Degradation of organic pollutants by methane grown microbial consortia

Microbial consortia were enriched from various environmental samples with methane as the sole carbon and energy source. Selected consortia that showed a capacity for co-oxidation of naphthalene were screened for their ability to degrade methyl-tert-butyl-ether (MTBE), phthalic acid esters (PAE), benzene, xylene and toluene (BTX). MTBE was not removed within 24 h by any of the consortia examined. One consortium enriched from activated sludge (AAE-A2), degraded PAE, including (butyl-benzyl)phthalate (BBP), and di-(butyl)phthalate (DBP). PAE have not previously been described as substrates for methanotrophic consortia. The apparent K_m and V_max for DBP degradation by AAE-A2 at 20 °C was 3.1 ± 1.2 mg l^–1 and 8.7 ± 1.1 mg DBP (g protein × h)^–1, respectively. AAE-A2 also showed fast degradation of BTX (230 ± 30 nmol benzene (mg protein × h)^–1 at 20 °C). Additionally, AAE-A2 degraded benzene continuously for 2 weeks. In contrast, a pure culture of the methanotroph Methylosinus trichosporium OB3b ceased benzene degradation after only 2 days.

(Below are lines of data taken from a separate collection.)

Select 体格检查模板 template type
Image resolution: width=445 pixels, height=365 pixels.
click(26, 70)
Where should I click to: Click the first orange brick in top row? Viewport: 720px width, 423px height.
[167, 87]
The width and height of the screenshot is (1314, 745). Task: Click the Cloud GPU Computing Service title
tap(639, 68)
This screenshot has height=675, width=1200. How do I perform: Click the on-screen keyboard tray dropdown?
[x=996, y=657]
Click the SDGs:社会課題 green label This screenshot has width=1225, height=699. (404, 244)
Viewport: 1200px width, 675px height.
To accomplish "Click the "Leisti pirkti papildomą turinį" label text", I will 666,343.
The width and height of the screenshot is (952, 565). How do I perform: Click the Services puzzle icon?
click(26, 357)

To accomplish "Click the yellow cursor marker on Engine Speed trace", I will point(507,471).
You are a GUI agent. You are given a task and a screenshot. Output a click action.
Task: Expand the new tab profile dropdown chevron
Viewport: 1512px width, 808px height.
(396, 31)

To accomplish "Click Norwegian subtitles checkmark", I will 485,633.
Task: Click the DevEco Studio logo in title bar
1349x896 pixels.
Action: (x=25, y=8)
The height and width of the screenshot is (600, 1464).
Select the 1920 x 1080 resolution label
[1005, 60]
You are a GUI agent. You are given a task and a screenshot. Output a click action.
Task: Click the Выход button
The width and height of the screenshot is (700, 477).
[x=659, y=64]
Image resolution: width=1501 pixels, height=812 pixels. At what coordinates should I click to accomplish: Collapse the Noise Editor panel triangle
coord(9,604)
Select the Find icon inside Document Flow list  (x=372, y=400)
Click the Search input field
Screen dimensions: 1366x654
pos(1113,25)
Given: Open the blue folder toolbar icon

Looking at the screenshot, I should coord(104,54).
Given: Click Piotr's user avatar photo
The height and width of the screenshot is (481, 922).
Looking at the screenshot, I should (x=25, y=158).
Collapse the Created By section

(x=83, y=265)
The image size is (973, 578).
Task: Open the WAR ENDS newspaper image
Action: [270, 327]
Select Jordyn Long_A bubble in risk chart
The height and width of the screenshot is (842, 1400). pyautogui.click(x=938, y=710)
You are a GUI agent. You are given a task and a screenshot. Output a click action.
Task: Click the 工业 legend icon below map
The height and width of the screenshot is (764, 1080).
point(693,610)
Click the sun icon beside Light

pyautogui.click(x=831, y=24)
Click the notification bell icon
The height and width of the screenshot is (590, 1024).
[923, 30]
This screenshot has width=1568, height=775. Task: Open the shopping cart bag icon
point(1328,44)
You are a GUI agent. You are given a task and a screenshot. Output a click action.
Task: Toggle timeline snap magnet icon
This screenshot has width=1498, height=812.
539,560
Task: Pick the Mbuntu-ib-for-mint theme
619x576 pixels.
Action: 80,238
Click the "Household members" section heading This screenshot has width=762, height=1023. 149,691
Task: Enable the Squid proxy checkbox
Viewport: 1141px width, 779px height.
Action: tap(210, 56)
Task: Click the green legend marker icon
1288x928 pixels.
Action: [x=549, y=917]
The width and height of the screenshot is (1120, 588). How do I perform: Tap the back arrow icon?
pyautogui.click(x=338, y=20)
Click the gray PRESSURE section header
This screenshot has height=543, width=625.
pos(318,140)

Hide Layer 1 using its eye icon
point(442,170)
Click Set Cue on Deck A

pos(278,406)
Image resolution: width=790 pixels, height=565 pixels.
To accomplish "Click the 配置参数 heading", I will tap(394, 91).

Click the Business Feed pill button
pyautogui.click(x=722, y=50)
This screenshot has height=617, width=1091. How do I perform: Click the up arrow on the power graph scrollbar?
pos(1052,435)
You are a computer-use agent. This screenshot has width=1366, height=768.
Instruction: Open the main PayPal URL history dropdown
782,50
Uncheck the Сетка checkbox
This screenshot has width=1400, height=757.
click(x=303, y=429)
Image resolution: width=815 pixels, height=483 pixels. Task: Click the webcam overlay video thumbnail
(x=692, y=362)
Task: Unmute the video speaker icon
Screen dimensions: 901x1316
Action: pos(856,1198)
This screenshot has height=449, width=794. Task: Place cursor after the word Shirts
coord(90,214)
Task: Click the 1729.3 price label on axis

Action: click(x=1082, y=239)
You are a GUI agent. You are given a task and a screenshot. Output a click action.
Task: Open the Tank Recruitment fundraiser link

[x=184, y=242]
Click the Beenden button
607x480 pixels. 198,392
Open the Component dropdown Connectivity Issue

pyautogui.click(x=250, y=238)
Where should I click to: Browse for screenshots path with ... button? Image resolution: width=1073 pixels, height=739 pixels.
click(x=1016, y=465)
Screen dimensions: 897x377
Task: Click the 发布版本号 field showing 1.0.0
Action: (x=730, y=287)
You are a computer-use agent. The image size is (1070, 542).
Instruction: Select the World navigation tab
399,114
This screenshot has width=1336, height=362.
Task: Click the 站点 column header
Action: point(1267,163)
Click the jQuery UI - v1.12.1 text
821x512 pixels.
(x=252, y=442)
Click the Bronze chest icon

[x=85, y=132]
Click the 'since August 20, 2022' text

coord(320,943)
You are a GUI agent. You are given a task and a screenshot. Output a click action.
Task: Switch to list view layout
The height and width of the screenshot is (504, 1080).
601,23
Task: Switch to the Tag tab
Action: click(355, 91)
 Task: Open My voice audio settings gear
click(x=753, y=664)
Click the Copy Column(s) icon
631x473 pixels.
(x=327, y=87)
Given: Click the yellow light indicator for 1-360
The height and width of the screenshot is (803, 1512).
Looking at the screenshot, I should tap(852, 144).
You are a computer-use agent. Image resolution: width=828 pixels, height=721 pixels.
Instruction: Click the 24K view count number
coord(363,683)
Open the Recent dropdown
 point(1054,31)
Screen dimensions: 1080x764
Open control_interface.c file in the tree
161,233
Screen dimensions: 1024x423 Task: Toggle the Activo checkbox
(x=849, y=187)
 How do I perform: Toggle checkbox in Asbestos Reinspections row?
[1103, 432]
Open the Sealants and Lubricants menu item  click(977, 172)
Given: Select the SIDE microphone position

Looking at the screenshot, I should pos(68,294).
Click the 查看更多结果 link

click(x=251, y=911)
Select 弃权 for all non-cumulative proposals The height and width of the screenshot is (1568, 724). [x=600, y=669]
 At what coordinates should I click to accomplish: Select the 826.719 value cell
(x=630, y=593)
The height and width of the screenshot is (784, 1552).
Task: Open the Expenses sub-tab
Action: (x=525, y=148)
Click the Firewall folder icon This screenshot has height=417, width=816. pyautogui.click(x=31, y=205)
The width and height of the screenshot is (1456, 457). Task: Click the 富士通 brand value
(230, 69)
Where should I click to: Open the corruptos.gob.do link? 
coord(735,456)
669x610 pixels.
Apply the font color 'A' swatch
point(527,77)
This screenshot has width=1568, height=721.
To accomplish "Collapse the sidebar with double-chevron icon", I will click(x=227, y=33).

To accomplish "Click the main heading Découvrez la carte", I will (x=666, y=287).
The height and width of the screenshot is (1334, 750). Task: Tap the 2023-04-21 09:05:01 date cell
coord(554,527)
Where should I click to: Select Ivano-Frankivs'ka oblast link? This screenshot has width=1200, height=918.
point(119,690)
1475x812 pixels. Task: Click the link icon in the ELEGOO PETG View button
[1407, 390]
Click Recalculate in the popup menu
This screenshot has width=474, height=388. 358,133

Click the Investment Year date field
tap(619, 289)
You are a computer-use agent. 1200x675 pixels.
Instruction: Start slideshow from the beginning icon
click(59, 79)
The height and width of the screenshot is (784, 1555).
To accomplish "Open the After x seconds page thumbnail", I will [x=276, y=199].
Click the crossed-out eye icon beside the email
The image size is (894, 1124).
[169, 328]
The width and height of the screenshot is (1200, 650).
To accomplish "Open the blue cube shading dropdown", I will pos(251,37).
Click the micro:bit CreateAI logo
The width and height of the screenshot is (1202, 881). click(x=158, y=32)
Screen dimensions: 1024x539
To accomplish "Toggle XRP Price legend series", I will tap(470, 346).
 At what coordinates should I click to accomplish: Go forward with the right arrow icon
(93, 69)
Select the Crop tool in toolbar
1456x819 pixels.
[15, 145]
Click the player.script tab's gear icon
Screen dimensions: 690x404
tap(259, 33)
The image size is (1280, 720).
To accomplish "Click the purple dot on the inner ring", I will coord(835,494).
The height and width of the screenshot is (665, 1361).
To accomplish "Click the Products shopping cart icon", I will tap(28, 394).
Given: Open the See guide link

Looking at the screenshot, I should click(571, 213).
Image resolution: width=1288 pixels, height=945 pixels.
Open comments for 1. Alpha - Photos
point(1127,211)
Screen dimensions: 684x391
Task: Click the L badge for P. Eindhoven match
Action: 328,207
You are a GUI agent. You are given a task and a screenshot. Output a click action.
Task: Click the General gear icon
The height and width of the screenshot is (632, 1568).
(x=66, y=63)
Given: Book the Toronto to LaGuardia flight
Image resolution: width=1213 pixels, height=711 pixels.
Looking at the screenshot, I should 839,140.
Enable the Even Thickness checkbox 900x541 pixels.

Experiments with methane mono-oxygenase inhibitors or competitive substrates suggested that BTX degradation was carried out by methane-oxidizing bacteria in the consortium, whereas the degradation of PAE was carried out by non-methanotrophic bacteria co-existing with methanotrophs. The composition of the consortium (AAE-A2) based on polar lipid fatty acid (PLFA) profiles showed dominance of type II methanotrophs (83–92% of biomass). Phylogeny based on a 16S-rRNA gene clone library revealed that the dominating methanotrophs belonged to Methylosinus/Methylocystis spp. and that members of at least 4 different non-methanotrophic genera were present (Pseudomonas, Flavobacterium, Janthinobacterium and Rubivivax).